Se o romantismo parece abalado com as fronteiras que se erguem à volta de um contrato, talvez tenha sido isso mesmo que levou o cantor Justin Bieber e a modelo Hailey Baldwin a não assinarem qualquer acordo antes de subirem ao altar, em 2018. É a garantia de muita imprensa norte-americana, para espanto de muitos.

A contrastar com os detalhes excêntricos dos contratos pré-nupciais à moda de Hollywood, o jovem casal mediático Justin Bieber e Hailey Baldwin subiu ao altar, em segredo, há quatro anos, sem assinar qualquer acordo

Pedro Frazão, terapeuta familiar da Casa Estrela-do-Mar, advoga que “qualquer opção é legítima desde que as pessoas se sintam alinhadas”. Mas assume que abordar o assunto antes de trocar alianças, seja qual for o caminho, é “benéfico” e não vê nisso “uma quebra do sentido de paixão”. “Haverá pessoas que encaram este debate como uma ameaça simbólica, sinal de falta de confiança, mas não se trata só da antecipação do fim. O regime de bens é parte integrante da vida de casal.” E nisso, considera, pessoas que tenham histórias passadas familiares tendem a tentar prevenir-se mais.

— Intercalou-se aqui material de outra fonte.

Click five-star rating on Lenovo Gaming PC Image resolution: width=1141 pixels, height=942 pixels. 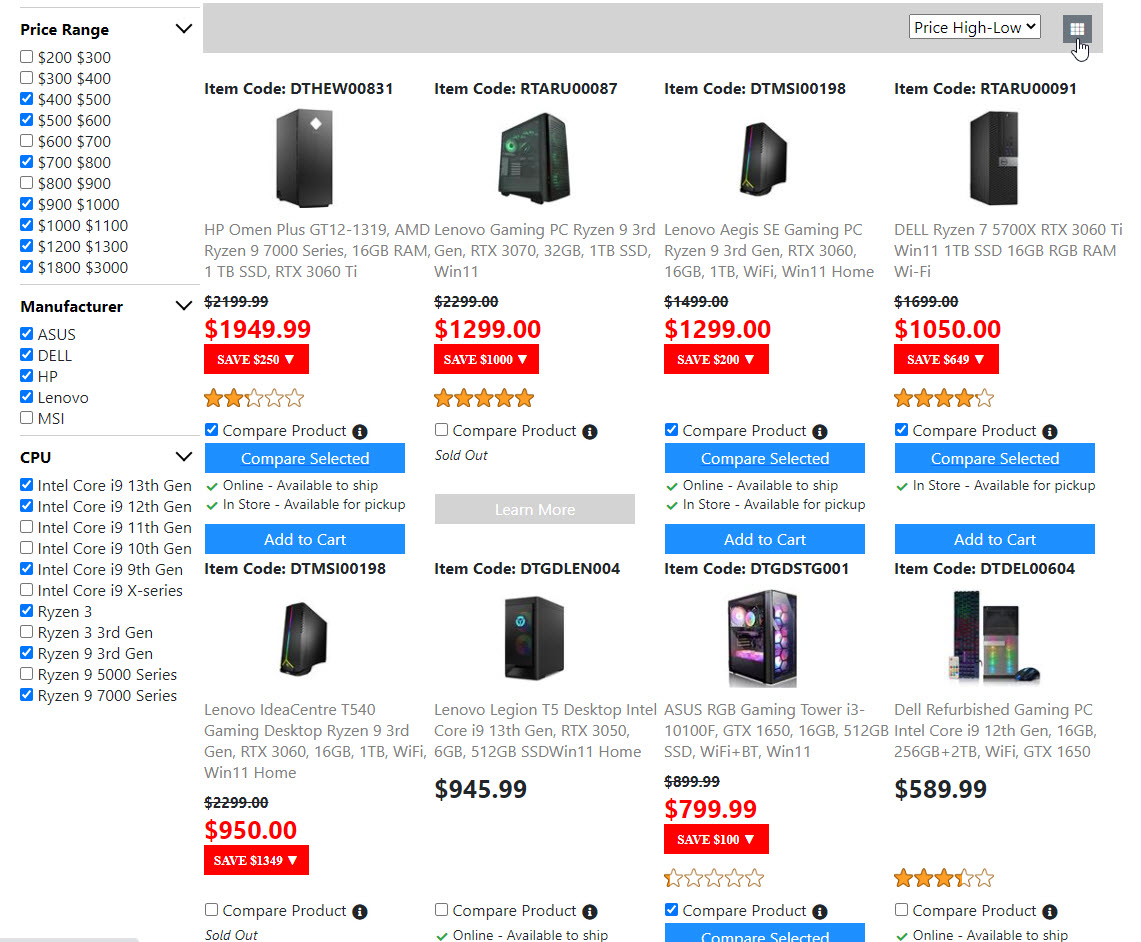tap(484, 399)
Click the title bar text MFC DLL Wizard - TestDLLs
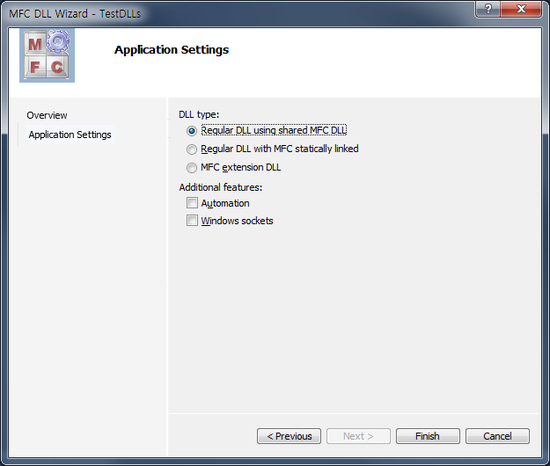 tap(75, 14)
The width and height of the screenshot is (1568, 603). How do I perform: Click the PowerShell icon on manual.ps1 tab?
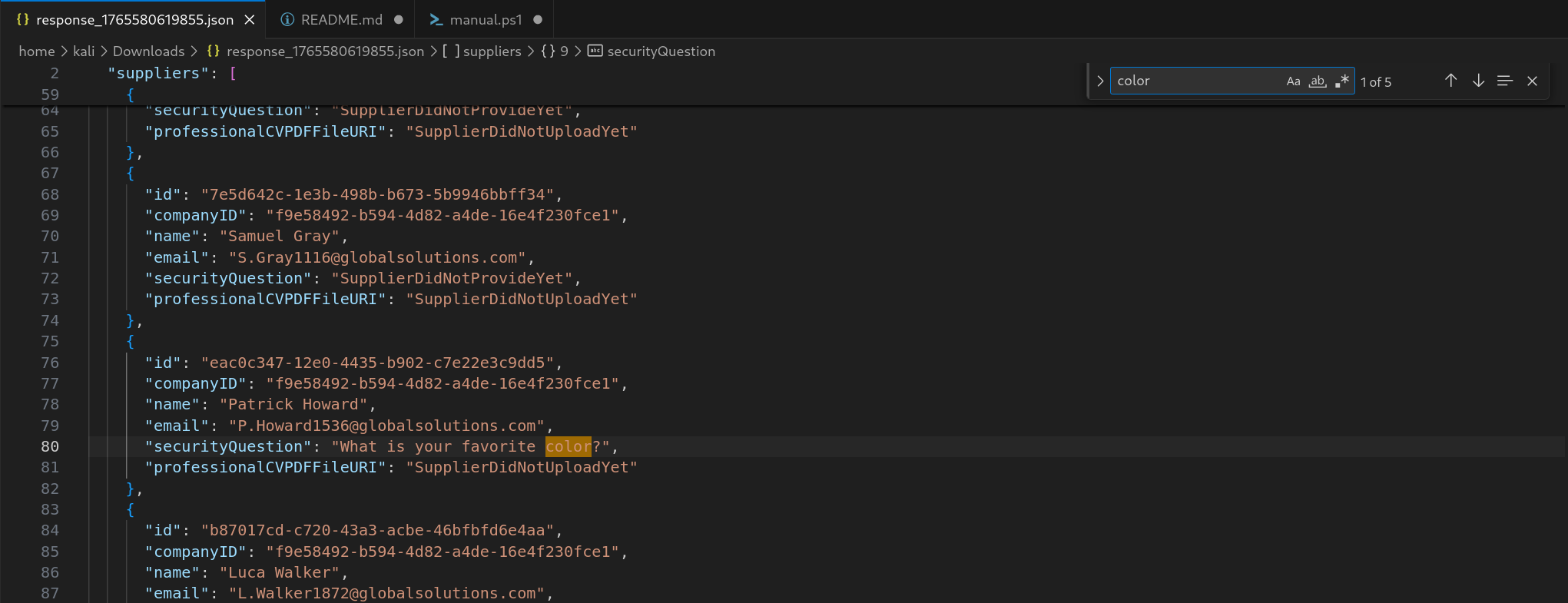[436, 20]
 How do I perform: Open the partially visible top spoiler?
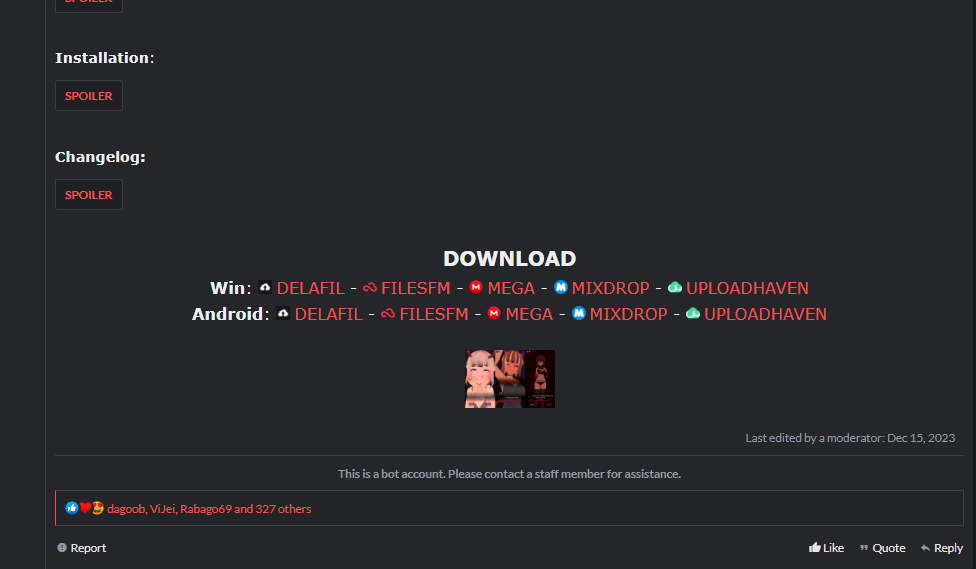click(89, 4)

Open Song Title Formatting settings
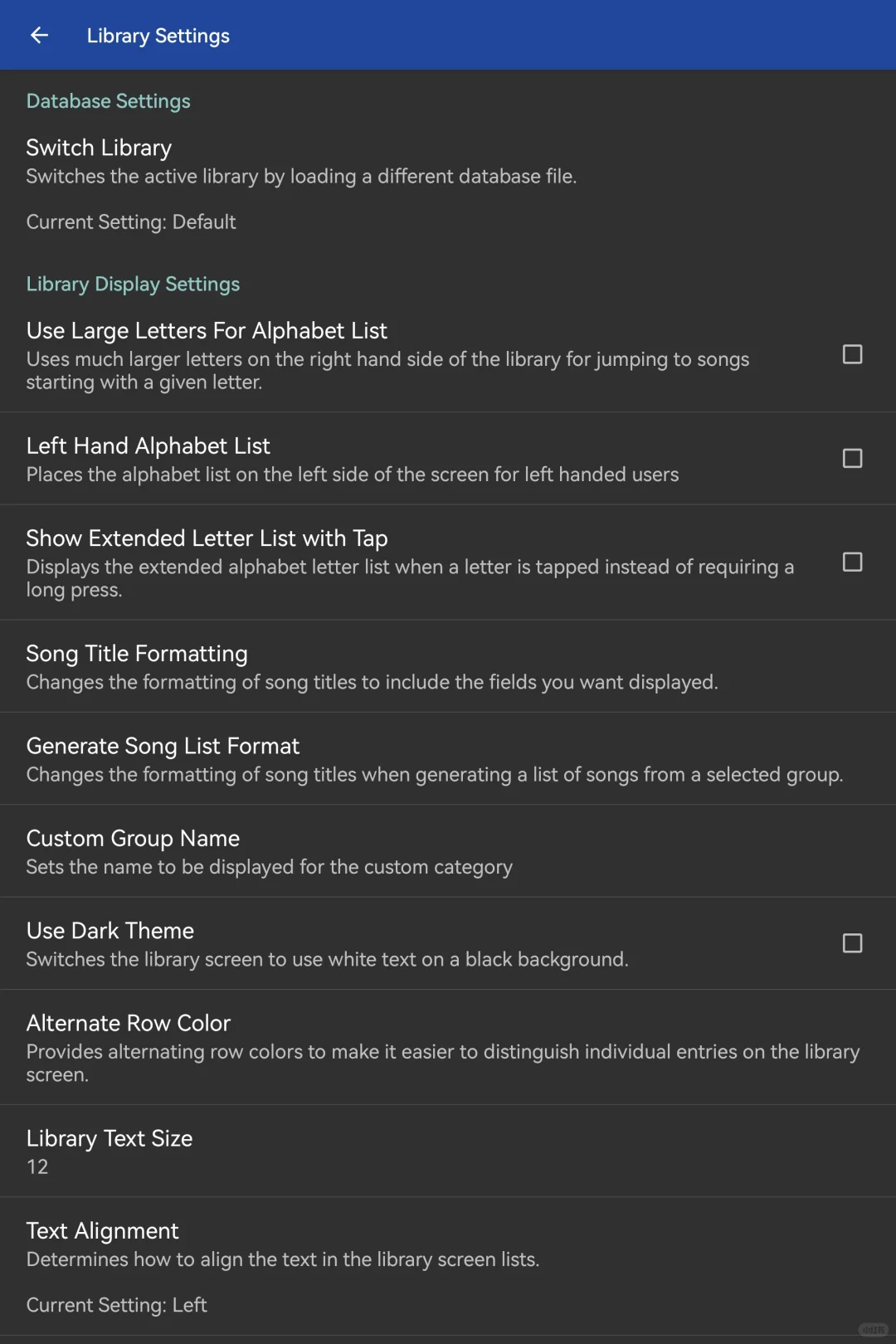click(137, 654)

Se mergulharmos em detalhes profundos, em cláusulas à escala de Hollywood, para lá dos bens, aí o psicólogo torce o nariz. “Acho que é perigoso. Para nós, no sul da Europa, por questões culturais, é uma perversão do que é a base de um casamento, uma artificialidade. É impossível trazer uma previsibilidade total. Há coisas que têm de ser negociadas à medida que vão surgindo e que se vai amadurecendo.” Não é essa, porém, a regra em Hollywood, onde os contratos pré-nupciais mirabolantes continuam a fazer manchetes e a alimentar-nos o imaginário sobre a vida das estrelas mais mediáticas do Globo.